AIM OF THE TASK
Swap "Cancel" for "Dismiss" in the data from the line with "The height and" to the line with "Action: click(442, 591)", reproducing those lines otherwise unchanged and without the pictures.

Stored data entries
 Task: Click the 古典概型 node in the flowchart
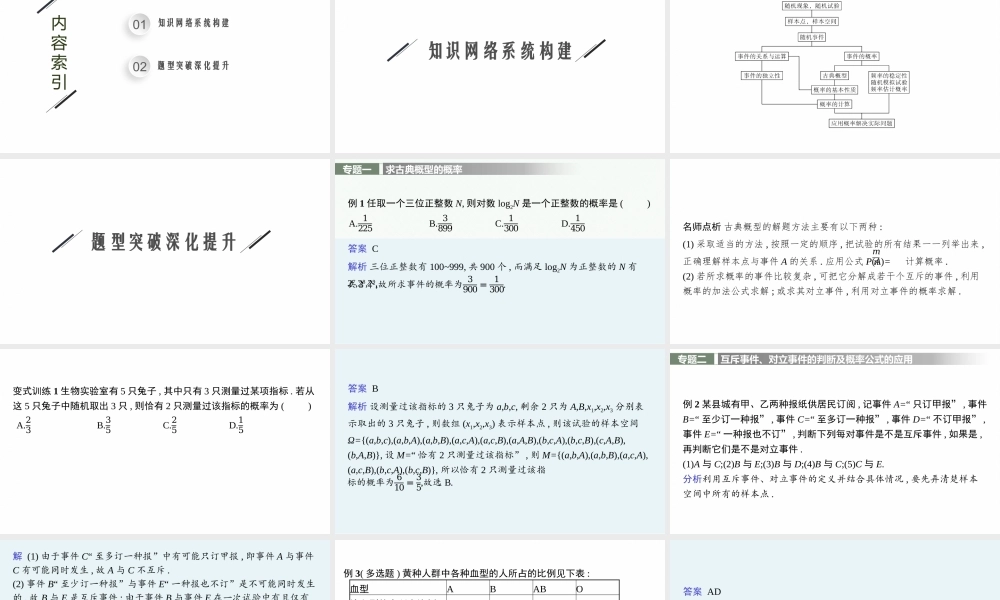point(834,76)
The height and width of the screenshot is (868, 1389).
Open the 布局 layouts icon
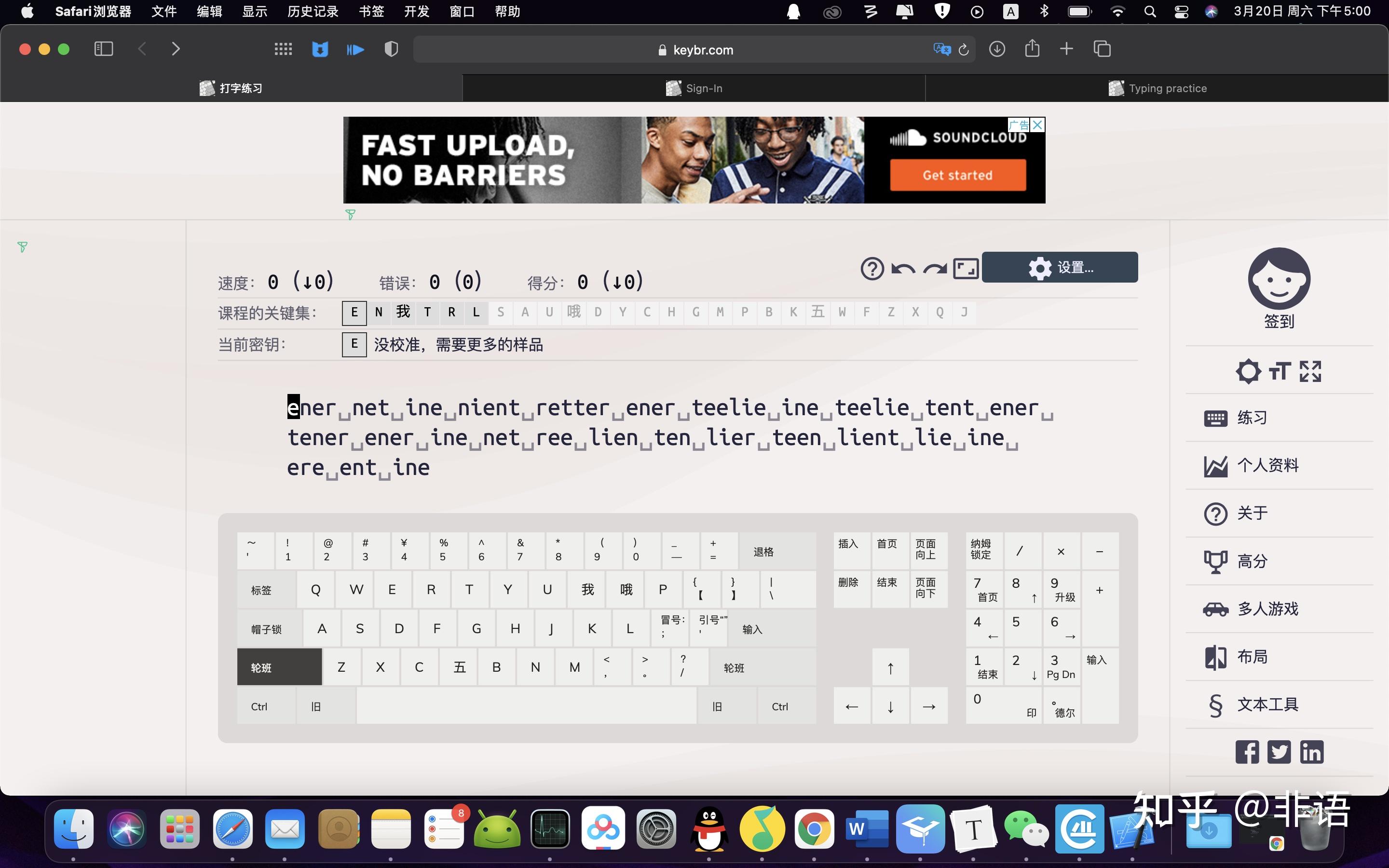click(1215, 657)
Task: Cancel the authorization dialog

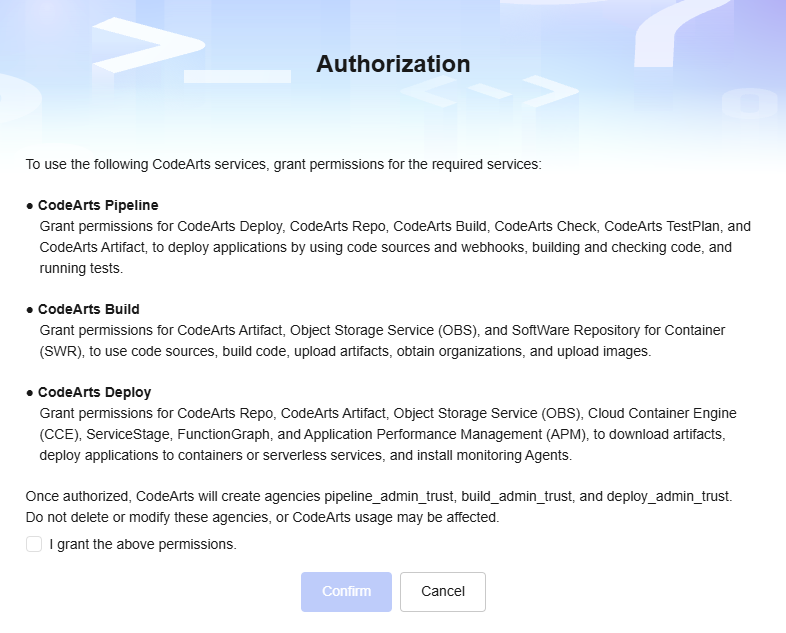Action: click(442, 591)
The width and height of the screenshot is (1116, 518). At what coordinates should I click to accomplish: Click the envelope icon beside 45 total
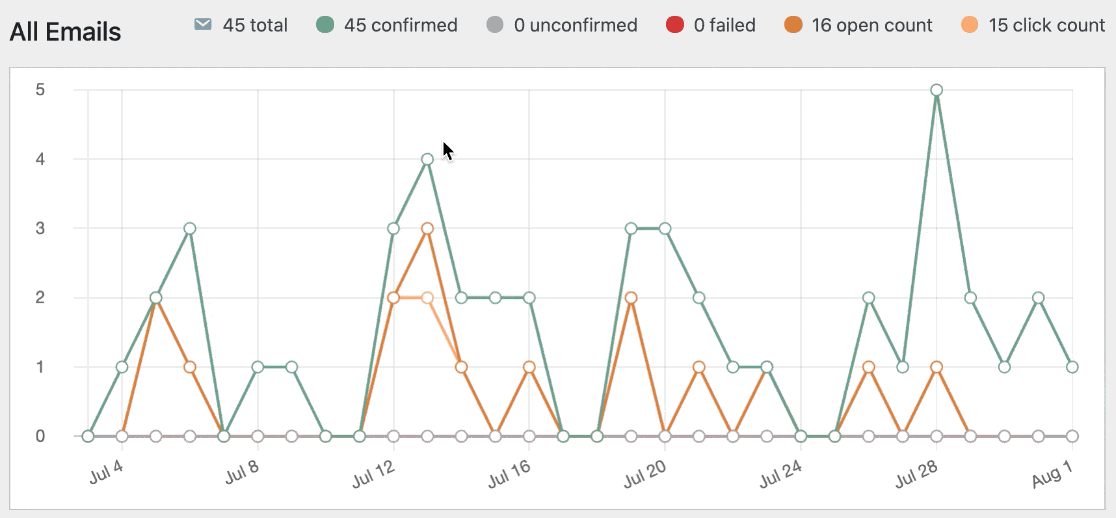coord(203,24)
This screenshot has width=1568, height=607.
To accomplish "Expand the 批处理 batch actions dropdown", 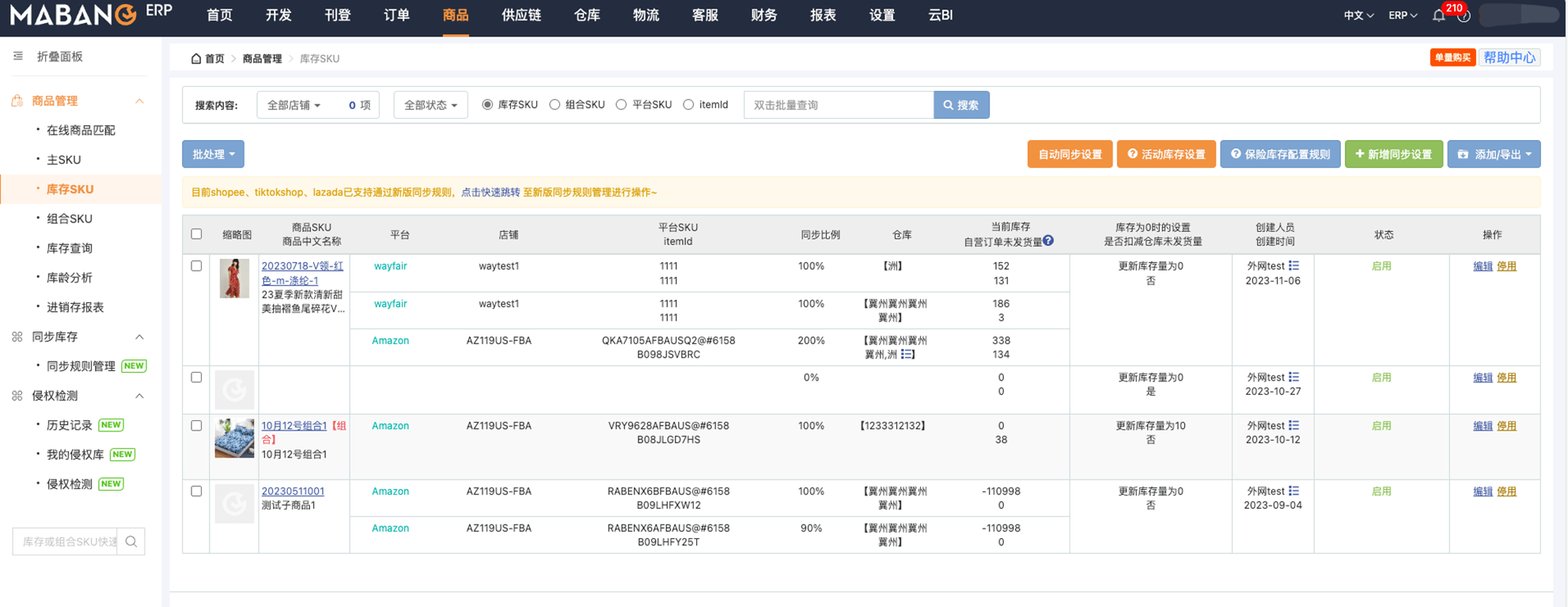I will coord(213,154).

COMPLETED EXERCISE
The height and width of the screenshot is (868, 1389).
Open the 布局 layouts icon
click(1215, 657)
Task: Dismiss the authorization dialog

Action: click(442, 591)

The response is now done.